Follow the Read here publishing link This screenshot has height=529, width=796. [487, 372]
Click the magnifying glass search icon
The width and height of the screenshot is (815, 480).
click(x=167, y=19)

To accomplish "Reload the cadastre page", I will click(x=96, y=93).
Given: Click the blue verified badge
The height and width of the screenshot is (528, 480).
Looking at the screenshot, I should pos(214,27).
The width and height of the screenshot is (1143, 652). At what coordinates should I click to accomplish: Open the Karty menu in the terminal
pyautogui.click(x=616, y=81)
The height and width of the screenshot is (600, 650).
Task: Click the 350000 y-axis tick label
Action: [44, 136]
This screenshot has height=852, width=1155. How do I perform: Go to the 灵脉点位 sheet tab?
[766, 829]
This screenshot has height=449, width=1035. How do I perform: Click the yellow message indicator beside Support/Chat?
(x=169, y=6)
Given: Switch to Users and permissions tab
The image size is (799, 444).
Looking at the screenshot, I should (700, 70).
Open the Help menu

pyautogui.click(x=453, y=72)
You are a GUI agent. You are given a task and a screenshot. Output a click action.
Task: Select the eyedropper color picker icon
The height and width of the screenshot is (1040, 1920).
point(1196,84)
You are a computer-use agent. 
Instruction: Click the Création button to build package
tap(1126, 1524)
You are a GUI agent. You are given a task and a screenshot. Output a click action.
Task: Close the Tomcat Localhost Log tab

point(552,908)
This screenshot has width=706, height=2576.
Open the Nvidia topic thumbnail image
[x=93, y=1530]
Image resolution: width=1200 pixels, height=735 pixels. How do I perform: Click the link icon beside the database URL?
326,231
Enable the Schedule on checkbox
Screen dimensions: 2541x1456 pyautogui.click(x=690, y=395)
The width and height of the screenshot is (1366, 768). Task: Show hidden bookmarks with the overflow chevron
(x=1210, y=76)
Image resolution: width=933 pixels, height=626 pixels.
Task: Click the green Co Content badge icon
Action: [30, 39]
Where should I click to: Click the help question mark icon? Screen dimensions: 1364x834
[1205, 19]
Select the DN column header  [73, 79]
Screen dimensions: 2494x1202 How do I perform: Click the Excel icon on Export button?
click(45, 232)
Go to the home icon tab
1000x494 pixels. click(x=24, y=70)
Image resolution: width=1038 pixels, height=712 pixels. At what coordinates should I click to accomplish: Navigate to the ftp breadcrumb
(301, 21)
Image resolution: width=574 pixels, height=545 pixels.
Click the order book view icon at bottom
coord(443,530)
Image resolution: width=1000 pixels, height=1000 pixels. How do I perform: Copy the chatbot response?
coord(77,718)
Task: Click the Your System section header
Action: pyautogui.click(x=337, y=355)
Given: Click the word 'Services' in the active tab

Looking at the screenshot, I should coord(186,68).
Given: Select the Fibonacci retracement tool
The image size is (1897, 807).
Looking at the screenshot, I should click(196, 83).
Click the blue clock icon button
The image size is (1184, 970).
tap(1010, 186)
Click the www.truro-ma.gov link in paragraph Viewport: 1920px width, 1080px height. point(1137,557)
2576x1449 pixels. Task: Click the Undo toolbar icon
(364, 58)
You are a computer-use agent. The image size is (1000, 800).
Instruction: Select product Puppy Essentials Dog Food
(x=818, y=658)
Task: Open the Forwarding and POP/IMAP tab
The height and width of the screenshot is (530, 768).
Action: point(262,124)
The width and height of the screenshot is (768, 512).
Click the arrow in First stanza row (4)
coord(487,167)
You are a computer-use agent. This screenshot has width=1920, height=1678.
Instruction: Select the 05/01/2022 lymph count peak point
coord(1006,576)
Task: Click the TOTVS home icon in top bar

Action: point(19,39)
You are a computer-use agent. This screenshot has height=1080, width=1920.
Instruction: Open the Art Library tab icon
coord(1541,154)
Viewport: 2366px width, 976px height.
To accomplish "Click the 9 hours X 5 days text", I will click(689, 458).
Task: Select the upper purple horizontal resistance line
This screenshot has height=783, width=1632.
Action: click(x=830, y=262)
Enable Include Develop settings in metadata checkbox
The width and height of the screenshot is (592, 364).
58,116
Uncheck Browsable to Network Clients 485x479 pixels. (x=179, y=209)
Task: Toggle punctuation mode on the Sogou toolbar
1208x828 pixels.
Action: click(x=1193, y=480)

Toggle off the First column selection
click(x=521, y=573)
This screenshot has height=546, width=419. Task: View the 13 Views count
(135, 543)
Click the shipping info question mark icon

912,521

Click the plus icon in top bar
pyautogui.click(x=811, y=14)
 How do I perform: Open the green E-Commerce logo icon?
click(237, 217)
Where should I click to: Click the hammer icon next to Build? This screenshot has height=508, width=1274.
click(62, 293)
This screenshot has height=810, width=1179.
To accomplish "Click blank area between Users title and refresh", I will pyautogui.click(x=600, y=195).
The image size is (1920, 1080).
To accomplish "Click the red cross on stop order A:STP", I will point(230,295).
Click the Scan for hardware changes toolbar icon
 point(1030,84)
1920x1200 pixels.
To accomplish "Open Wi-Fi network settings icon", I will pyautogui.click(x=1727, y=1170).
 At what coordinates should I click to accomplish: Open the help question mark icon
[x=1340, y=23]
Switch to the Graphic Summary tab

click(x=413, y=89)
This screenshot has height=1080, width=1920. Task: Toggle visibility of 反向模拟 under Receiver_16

▶ _EXERCISE_
Copy the items from the line containing "Toggle off the First column selection" through the end of the items, swapping "hammer" for "wrench" and leaving everything else unchanged.

▶ _FINAL ANSWER_
Toggle off the First column selection
click(x=521, y=573)
This screenshot has height=546, width=419. Task: View the 13 Views count
(135, 543)
Click the shipping info question mark icon

912,521

Click the plus icon in top bar
pyautogui.click(x=811, y=14)
 How do I perform: Open the green E-Commerce logo icon?
click(237, 217)
Where should I click to: Click the wrench icon next to Build? This screenshot has height=508, width=1274.
click(62, 293)
This screenshot has height=810, width=1179.
To accomplish "Click blank area between Users title and refresh", I will pyautogui.click(x=600, y=195).
The image size is (1920, 1080).
To accomplish "Click the red cross on stop order A:STP", I will point(230,295).
Click the Scan for hardware changes toolbar icon
 point(1030,84)
1920x1200 pixels.
To accomplish "Open Wi-Fi network settings icon", I will pyautogui.click(x=1727, y=1170).
 At what coordinates should I click to accomplish: Open the help question mark icon
[x=1340, y=23]
Switch to the Graphic Summary tab

click(x=413, y=89)
This screenshot has height=1080, width=1920. Task: Toggle visibility of 反向模拟 under Receiver_16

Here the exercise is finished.